Written instruction -> Reproduce word for word the lines of the listing between the line holding "This screenshot has width=960, height=720." and the line holding "pyautogui.click(x=1272, y=321)", inclusive, and nothing else.

Listing from a pointing dataset:

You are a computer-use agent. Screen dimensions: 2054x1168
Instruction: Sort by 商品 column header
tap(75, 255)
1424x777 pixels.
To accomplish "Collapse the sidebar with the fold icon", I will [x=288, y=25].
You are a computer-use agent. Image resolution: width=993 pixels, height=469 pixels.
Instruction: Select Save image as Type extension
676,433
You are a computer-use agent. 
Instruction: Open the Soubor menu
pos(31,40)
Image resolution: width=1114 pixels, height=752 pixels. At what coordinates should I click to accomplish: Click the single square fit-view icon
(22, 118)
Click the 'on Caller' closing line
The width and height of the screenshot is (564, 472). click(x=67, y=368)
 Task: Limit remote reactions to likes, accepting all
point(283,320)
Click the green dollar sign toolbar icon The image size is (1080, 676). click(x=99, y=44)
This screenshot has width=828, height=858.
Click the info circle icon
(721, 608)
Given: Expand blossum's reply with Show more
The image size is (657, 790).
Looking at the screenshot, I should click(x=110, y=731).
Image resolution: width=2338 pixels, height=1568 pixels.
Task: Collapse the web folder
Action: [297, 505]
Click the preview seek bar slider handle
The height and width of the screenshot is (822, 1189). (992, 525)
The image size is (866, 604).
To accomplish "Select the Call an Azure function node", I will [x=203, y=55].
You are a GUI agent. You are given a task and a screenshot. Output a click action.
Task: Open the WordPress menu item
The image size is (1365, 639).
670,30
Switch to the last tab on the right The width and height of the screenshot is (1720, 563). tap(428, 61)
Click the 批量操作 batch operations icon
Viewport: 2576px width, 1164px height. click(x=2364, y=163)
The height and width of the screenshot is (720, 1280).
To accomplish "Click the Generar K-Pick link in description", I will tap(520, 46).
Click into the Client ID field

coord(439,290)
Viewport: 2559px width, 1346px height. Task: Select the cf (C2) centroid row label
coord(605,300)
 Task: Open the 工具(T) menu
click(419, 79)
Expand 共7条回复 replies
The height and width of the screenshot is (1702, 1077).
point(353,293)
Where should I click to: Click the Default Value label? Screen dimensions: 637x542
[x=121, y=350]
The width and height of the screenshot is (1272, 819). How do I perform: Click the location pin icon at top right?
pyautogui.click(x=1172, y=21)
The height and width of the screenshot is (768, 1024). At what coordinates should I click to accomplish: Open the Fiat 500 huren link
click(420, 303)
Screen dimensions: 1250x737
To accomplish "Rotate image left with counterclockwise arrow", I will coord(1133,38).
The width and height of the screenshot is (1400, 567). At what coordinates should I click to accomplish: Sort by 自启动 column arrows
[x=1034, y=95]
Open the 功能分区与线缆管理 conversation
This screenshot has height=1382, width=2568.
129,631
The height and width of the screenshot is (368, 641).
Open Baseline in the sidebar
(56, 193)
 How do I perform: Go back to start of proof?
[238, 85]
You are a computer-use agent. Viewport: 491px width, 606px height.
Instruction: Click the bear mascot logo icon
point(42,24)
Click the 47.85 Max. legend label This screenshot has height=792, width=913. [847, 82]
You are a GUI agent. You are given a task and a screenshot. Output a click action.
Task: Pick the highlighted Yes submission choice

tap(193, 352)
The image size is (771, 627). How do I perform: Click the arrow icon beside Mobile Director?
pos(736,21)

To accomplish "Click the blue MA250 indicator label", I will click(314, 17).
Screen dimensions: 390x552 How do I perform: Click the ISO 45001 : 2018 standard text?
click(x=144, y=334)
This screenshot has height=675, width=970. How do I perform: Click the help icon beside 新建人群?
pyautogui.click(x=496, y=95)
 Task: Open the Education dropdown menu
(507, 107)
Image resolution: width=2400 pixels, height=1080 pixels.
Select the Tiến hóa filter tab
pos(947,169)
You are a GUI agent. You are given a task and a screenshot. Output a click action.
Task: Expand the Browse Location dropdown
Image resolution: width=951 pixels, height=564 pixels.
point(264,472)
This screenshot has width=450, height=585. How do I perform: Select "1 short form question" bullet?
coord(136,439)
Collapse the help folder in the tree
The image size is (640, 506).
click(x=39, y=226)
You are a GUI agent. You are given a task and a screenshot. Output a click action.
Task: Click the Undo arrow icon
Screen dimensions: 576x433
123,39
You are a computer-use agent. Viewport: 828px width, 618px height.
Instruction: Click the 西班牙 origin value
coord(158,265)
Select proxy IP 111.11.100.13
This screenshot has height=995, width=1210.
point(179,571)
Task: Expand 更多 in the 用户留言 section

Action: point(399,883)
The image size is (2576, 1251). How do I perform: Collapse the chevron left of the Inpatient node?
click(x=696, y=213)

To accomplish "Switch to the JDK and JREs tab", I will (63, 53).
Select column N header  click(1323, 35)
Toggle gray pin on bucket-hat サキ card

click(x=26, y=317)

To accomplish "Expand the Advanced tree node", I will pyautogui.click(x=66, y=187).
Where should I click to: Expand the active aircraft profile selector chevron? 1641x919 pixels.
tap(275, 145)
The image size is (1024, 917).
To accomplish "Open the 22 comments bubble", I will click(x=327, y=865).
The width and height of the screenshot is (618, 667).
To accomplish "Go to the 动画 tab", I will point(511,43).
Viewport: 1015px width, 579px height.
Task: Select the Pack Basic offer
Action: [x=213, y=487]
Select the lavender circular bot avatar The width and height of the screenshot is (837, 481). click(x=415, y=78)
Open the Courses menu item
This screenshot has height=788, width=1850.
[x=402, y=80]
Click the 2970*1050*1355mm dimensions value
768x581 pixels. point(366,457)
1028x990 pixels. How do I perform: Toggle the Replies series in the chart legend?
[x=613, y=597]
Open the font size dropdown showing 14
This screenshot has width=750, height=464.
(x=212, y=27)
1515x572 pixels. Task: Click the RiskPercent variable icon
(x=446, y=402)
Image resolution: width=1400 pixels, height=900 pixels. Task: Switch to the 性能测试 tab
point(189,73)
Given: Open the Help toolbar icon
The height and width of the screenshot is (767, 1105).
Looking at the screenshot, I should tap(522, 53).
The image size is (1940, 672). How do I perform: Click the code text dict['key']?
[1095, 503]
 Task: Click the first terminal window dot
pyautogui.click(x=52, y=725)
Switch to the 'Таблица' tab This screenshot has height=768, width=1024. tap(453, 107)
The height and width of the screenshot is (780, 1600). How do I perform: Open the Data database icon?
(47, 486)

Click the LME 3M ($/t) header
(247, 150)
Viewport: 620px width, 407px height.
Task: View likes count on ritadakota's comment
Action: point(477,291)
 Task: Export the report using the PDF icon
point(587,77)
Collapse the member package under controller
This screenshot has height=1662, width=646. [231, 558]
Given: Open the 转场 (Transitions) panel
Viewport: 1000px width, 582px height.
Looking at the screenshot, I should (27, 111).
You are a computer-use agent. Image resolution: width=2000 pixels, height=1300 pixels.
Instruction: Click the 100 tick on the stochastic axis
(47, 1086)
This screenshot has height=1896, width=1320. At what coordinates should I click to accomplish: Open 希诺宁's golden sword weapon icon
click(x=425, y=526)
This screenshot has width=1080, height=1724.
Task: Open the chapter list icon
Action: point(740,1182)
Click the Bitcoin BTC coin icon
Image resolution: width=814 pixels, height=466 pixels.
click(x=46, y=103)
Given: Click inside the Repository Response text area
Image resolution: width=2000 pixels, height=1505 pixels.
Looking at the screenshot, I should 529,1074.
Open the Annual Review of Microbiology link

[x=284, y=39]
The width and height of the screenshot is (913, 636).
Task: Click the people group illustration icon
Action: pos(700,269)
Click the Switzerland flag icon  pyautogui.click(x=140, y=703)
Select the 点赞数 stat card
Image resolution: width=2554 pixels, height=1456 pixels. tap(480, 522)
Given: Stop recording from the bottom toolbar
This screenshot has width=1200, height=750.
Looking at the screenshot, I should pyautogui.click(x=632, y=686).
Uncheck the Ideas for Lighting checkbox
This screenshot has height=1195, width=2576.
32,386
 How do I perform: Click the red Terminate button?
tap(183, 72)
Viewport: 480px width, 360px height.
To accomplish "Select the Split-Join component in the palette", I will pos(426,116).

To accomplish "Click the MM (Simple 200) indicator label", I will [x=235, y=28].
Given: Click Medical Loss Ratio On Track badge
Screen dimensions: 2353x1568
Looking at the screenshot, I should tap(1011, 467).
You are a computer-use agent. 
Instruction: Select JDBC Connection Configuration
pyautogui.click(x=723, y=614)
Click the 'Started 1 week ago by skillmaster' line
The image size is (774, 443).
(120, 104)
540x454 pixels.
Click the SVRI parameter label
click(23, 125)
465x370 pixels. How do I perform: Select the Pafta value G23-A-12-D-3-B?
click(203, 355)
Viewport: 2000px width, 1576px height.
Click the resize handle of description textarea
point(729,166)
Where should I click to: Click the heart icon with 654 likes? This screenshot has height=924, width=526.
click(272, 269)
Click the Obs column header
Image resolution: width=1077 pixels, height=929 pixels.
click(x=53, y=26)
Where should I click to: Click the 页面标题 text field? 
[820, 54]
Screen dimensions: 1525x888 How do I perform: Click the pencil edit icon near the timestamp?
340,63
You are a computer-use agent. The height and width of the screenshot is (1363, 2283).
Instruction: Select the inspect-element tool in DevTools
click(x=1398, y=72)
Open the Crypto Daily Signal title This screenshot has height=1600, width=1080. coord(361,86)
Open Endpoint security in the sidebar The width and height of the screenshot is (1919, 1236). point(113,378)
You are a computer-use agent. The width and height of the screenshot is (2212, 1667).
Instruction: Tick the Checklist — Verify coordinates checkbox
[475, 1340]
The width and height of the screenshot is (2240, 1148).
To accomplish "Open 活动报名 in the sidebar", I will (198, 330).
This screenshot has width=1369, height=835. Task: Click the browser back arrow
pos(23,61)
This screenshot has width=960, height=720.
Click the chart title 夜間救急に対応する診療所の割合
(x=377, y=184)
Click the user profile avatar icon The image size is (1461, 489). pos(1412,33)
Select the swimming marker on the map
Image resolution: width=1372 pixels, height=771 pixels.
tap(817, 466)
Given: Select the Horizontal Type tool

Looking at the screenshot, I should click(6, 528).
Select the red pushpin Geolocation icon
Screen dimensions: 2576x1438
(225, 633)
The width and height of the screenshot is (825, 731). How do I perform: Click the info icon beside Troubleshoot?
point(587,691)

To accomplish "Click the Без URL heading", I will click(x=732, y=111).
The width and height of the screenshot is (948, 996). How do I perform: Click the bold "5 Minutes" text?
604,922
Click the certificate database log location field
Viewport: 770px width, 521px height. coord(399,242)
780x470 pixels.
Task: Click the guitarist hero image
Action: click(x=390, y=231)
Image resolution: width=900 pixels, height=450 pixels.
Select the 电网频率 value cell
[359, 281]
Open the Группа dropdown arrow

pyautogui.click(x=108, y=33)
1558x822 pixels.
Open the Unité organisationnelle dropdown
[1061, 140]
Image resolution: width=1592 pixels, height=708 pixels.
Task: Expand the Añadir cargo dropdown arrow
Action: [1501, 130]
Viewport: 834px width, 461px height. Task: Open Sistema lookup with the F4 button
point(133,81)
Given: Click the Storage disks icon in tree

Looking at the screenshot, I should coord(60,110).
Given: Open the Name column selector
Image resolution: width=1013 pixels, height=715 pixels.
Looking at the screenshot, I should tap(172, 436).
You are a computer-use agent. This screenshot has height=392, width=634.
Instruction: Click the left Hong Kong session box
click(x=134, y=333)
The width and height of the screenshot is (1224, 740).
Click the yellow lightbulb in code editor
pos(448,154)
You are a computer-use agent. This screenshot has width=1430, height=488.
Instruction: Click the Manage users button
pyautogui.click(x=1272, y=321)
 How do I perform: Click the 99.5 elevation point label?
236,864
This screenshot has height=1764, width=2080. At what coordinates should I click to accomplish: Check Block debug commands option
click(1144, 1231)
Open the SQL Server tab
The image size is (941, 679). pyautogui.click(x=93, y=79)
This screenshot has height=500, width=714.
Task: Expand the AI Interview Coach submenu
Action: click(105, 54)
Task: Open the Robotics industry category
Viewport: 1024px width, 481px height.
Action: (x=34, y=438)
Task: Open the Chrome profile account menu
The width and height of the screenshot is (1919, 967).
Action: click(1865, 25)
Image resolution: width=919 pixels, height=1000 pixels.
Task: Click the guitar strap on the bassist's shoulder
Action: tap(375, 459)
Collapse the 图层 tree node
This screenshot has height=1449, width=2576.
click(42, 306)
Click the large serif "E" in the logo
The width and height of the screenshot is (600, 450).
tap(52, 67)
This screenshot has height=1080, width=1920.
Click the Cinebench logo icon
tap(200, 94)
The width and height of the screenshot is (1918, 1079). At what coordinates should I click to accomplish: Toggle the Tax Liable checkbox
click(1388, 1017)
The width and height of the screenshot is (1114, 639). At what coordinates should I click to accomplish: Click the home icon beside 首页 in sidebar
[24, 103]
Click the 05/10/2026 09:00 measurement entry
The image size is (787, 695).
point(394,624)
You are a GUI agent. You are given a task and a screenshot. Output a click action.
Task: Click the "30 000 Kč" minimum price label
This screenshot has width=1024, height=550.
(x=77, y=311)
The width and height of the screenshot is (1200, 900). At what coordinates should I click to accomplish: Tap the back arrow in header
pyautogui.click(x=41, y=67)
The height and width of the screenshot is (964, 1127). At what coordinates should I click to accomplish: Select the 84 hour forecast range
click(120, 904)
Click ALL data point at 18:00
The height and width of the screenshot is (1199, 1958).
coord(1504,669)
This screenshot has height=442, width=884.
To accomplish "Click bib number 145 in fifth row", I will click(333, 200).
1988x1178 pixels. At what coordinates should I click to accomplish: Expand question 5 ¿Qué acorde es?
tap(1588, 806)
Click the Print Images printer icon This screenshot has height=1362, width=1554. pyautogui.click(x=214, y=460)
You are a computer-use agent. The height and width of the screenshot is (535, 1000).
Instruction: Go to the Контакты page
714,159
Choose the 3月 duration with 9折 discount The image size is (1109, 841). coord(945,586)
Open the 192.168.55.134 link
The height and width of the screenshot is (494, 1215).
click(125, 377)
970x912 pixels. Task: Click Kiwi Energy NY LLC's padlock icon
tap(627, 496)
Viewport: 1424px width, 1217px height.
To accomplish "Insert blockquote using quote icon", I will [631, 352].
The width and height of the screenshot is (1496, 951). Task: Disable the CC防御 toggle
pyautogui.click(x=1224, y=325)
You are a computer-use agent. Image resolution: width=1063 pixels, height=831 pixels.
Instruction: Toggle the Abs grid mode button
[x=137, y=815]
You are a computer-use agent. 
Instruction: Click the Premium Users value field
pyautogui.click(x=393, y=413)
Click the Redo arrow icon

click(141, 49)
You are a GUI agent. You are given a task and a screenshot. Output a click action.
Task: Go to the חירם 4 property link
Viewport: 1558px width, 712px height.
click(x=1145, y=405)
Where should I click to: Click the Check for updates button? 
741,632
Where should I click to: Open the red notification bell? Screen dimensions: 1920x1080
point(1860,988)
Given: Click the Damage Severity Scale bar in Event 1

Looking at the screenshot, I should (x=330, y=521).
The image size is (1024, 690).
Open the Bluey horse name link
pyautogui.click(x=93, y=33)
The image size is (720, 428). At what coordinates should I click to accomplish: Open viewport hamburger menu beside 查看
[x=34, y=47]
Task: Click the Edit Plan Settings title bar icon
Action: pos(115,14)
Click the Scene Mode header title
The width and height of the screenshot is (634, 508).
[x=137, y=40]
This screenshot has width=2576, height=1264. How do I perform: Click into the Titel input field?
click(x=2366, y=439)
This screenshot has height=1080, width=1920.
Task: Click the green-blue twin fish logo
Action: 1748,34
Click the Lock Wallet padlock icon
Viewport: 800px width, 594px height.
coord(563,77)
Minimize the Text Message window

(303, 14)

Right answer ->
This screenshot has width=960, height=720.
Click the chart title 夜間救急に対応する診療所の割合
(x=377, y=184)
Click the user profile avatar icon The image size is (1461, 489). pos(1412,33)
Select the swimming marker on the map
Image resolution: width=1372 pixels, height=771 pixels.
tap(817, 466)
Given: Select the Horizontal Type tool

Looking at the screenshot, I should click(6, 528).
Select the red pushpin Geolocation icon
Screen dimensions: 2576x1438
(225, 633)
The width and height of the screenshot is (825, 731). How do I perform: Click the info icon beside Troubleshoot?
point(587,691)

To accomplish "Click the Без URL heading", I will click(x=732, y=111).
The width and height of the screenshot is (948, 996). How do I perform: Click the bold "5 Minutes" text?
604,922
Click the certificate database log location field
Viewport: 770px width, 521px height. coord(399,242)
780x470 pixels.
Task: Click the guitarist hero image
Action: click(x=390, y=231)
Image resolution: width=900 pixels, height=450 pixels.
Select the 电网频率 value cell
[359, 281]
Open the Группа dropdown arrow

pyautogui.click(x=108, y=33)
1558x822 pixels.
Open the Unité organisationnelle dropdown
[1061, 140]
Image resolution: width=1592 pixels, height=708 pixels.
Task: Expand the Añadir cargo dropdown arrow
Action: [1501, 130]
Viewport: 834px width, 461px height. Task: Open Sistema lookup with the F4 button
point(133,81)
Given: Click the Storage disks icon in tree

Looking at the screenshot, I should coord(60,110).
Given: Open the Name column selector
Image resolution: width=1013 pixels, height=715 pixels.
Looking at the screenshot, I should tap(172, 436).
You are a computer-use agent. This screenshot has height=392, width=634.
Instruction: Click the left Hong Kong session box
click(x=134, y=333)
The width and height of the screenshot is (1224, 740).
Click the yellow lightbulb in code editor
pos(448,154)
You are a computer-use agent. This screenshot has width=1430, height=488.
Instruction: Click the Manage users button
pyautogui.click(x=1272, y=321)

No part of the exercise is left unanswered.